### Exercise prompt
Every entry below needs to be repeated exactly.
[Available data — start]
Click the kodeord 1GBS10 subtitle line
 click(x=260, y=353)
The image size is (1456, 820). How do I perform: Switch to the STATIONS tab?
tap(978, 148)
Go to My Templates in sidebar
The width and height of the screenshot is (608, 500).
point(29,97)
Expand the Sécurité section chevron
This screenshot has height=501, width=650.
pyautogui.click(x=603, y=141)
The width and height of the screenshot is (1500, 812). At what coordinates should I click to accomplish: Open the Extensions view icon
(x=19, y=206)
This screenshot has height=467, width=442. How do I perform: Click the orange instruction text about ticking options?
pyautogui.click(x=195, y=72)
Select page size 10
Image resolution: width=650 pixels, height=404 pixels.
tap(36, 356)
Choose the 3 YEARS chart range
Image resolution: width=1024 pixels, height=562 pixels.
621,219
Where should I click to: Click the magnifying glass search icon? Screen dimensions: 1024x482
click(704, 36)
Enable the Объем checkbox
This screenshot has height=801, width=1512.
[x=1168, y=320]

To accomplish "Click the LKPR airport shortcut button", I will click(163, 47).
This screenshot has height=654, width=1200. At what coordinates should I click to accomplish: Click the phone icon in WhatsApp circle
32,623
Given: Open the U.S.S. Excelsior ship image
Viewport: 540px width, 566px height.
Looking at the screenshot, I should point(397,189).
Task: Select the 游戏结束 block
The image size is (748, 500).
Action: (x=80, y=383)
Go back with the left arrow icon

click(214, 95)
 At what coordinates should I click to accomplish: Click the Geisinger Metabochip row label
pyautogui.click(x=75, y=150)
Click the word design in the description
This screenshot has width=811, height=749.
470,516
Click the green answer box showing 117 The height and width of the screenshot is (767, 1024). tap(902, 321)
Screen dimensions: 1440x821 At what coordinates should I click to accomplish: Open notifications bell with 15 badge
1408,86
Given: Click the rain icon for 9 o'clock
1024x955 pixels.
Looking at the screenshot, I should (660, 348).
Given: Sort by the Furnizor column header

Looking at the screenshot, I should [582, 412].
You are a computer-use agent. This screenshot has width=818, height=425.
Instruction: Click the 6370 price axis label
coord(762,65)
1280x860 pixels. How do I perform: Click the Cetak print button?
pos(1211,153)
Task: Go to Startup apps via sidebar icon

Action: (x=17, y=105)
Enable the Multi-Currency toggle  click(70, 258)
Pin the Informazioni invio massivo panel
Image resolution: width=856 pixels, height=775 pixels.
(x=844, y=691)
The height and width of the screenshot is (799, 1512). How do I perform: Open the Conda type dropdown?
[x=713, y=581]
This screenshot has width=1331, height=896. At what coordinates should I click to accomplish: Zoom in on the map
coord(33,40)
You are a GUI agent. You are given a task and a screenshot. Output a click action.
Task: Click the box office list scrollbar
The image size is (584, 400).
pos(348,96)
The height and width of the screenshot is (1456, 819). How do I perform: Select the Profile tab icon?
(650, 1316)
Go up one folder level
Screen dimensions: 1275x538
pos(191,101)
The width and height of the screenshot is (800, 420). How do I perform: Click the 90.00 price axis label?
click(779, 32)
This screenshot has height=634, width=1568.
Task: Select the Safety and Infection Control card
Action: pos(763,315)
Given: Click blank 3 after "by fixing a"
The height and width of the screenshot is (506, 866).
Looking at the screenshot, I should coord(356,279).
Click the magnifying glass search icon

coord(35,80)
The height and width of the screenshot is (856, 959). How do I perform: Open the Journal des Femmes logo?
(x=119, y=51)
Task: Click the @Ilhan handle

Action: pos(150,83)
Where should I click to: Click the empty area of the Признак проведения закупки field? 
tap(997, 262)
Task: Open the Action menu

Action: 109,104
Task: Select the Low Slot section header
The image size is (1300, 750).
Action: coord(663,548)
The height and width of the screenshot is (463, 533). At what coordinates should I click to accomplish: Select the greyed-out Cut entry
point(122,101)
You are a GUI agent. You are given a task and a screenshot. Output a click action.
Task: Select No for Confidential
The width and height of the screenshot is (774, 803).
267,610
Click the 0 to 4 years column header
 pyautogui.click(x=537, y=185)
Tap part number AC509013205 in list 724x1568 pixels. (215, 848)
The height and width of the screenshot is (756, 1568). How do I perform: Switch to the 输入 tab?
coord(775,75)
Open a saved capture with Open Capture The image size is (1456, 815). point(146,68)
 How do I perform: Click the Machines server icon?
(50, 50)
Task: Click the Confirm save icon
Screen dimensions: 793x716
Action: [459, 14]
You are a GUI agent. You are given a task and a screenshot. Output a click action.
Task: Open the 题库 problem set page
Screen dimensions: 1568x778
[Available data — finish]
### Result of the task
Click the kodeord 1GBS10 subtitle line
 click(x=260, y=353)
The image size is (1456, 820). How do I perform: Switch to the STATIONS tab?
tap(978, 148)
Go to My Templates in sidebar
The width and height of the screenshot is (608, 500).
point(29,97)
Expand the Sécurité section chevron
This screenshot has height=501, width=650.
pyautogui.click(x=603, y=141)
The width and height of the screenshot is (1500, 812). At what coordinates should I click to accomplish: Open the Extensions view icon
(x=19, y=206)
This screenshot has height=467, width=442. How do I perform: Click the orange instruction text about ticking options?
pyautogui.click(x=195, y=72)
Select page size 10
Image resolution: width=650 pixels, height=404 pixels.
tap(36, 356)
Choose the 3 YEARS chart range
Image resolution: width=1024 pixels, height=562 pixels.
621,219
Where should I click to: Click the magnifying glass search icon? Screen dimensions: 1024x482
click(704, 36)
Enable the Объем checkbox
This screenshot has height=801, width=1512.
[x=1168, y=320]

To accomplish "Click the LKPR airport shortcut button", I will click(163, 47).
This screenshot has height=654, width=1200. At what coordinates should I click to accomplish: Click the phone icon in WhatsApp circle
32,623
Given: Open the U.S.S. Excelsior ship image
Viewport: 540px width, 566px height.
Looking at the screenshot, I should point(397,189).
Task: Select the 游戏结束 block
The image size is (748, 500).
Action: (x=80, y=383)
Go back with the left arrow icon

click(214, 95)
 At what coordinates should I click to accomplish: Click the Geisinger Metabochip row label
pyautogui.click(x=75, y=150)
Click the word design in the description
This screenshot has width=811, height=749.
470,516
Click the green answer box showing 117 The height and width of the screenshot is (767, 1024). tap(902, 321)
Screen dimensions: 1440x821 At what coordinates should I click to accomplish: Open notifications bell with 15 badge
1408,86
Given: Click the rain icon for 9 o'clock
1024x955 pixels.
Looking at the screenshot, I should (660, 348).
Given: Sort by the Furnizor column header

Looking at the screenshot, I should [582, 412].
You are a computer-use agent. This screenshot has width=818, height=425.
Instruction: Click the 6370 price axis label
coord(762,65)
1280x860 pixels. How do I perform: Click the Cetak print button?
pos(1211,153)
Task: Go to Startup apps via sidebar icon

Action: (x=17, y=105)
Enable the Multi-Currency toggle  click(70, 258)
Pin the Informazioni invio massivo panel
Image resolution: width=856 pixels, height=775 pixels.
(x=844, y=691)
The height and width of the screenshot is (799, 1512). How do I perform: Open the Conda type dropdown?
[x=713, y=581]
This screenshot has width=1331, height=896. At what coordinates should I click to accomplish: Zoom in on the map
coord(33,40)
You are a GUI agent. You are given a task and a screenshot. Output a click action.
Task: Click the box office list scrollbar
The image size is (584, 400).
pos(348,96)
The height and width of the screenshot is (1456, 819). How do I perform: Select the Profile tab icon?
(650, 1316)
Go up one folder level
Screen dimensions: 1275x538
pos(191,101)
The width and height of the screenshot is (800, 420). How do I perform: Click the 90.00 price axis label?
click(779, 32)
This screenshot has height=634, width=1568.
Task: Select the Safety and Infection Control card
Action: pos(763,315)
Given: Click blank 3 after "by fixing a"
The height and width of the screenshot is (506, 866).
Looking at the screenshot, I should coord(356,279).
Click the magnifying glass search icon

coord(35,80)
The height and width of the screenshot is (856, 959). How do I perform: Open the Journal des Femmes logo?
(x=119, y=51)
Task: Click the @Ilhan handle

Action: pos(150,83)
Where should I click to: Click the empty area of the Признак проведения закупки field? 
tap(997, 262)
Task: Open the Action menu

Action: 109,104
Task: Select the Low Slot section header
The image size is (1300, 750).
Action: coord(663,548)
The height and width of the screenshot is (463, 533). At what coordinates should I click to accomplish: Select the greyed-out Cut entry
point(122,101)
You are a GUI agent. You are given a task and a screenshot. Output a click action.
Task: Select No for Confidential
The width and height of the screenshot is (774, 803).
267,610
Click the 0 to 4 years column header
 pyautogui.click(x=537, y=185)
Tap part number AC509013205 in list 724x1568 pixels. (215, 848)
The height and width of the screenshot is (756, 1568). How do I perform: Switch to the 输入 tab?
coord(775,75)
Open a saved capture with Open Capture The image size is (1456, 815). point(146,68)
 How do I perform: Click the Machines server icon?
(50, 50)
Task: Click the Confirm save icon
Screen dimensions: 793x716
Action: [459, 14]
You are a GUI agent. You are given a task and a screenshot. Output a click action.
Task: Open the 题库 problem set page
Screen dimensions: 1568x778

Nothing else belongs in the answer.